-------- Provided data --------

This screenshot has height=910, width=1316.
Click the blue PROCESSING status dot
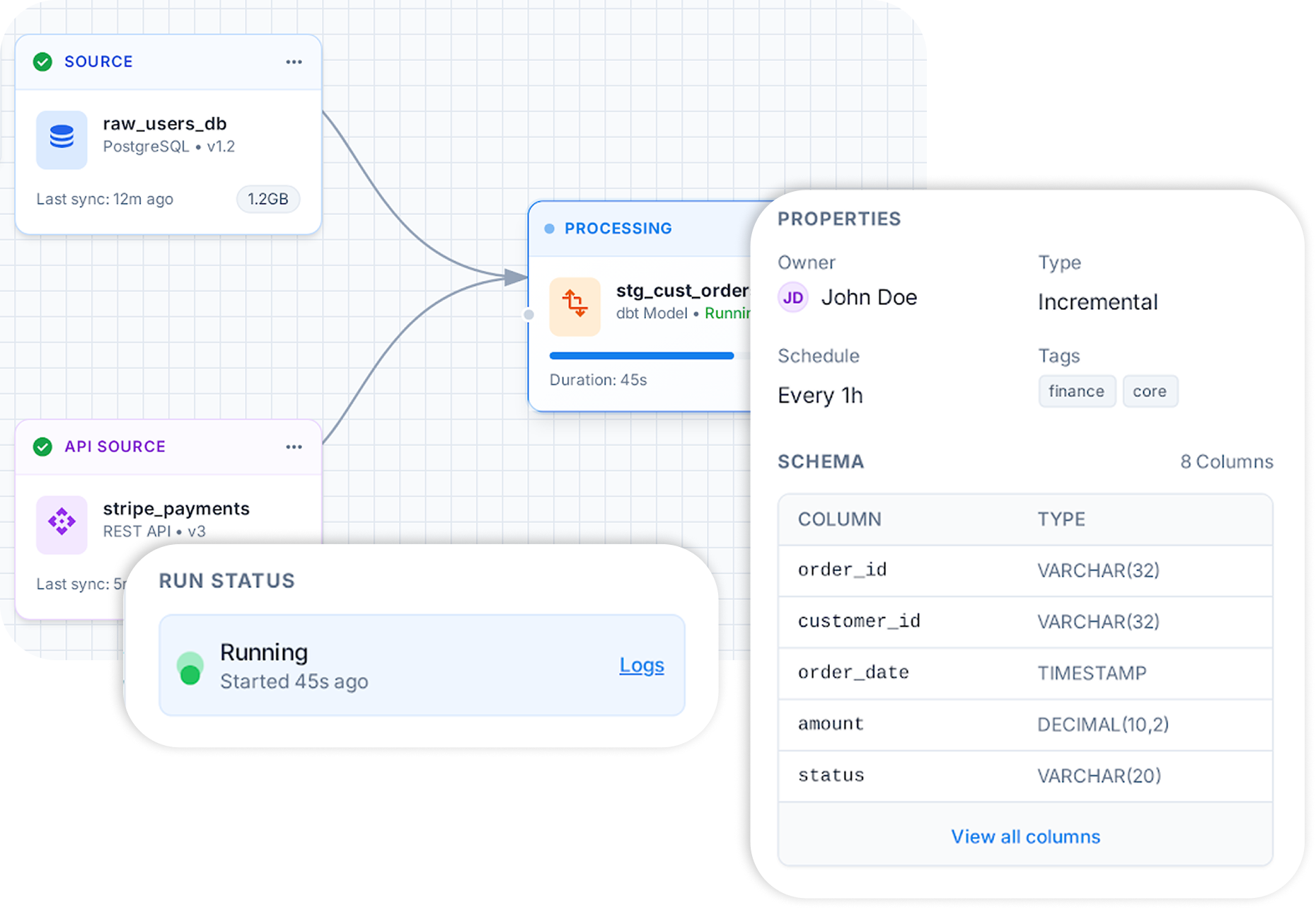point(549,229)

--------
-------- Provided data --------

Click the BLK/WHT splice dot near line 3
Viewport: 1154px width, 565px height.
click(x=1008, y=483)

--------
-------- Provided data --------

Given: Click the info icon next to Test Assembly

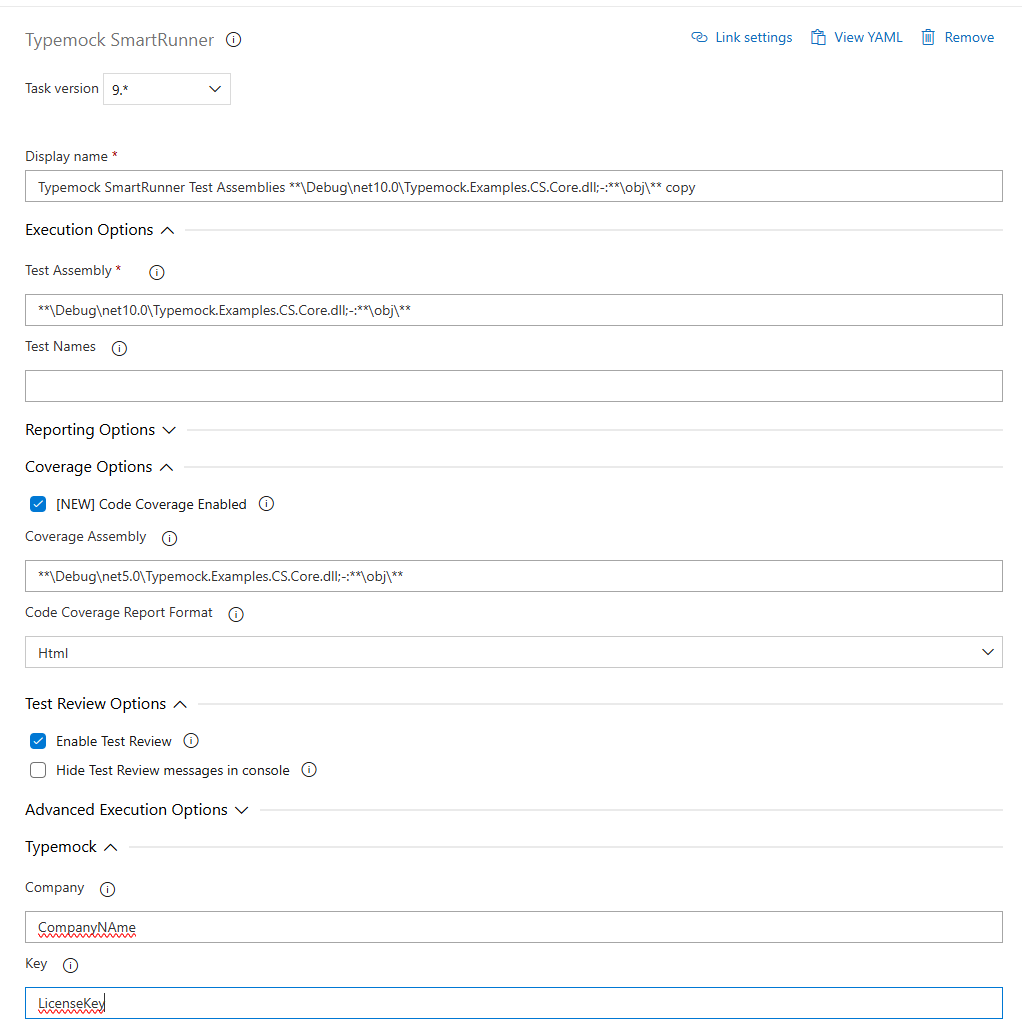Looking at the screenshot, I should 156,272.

--------

:: Task objective ::
Update the data from the line containing "This screenshot has height=910, width=1316." through the line containing "point(549,229)" by putting "green" in place of "blue" and leaving everything else unchanged. Omit the pictures from your answer.

:: Result for this task ::
This screenshot has height=910, width=1316.
Click the green PROCESSING status dot
point(549,229)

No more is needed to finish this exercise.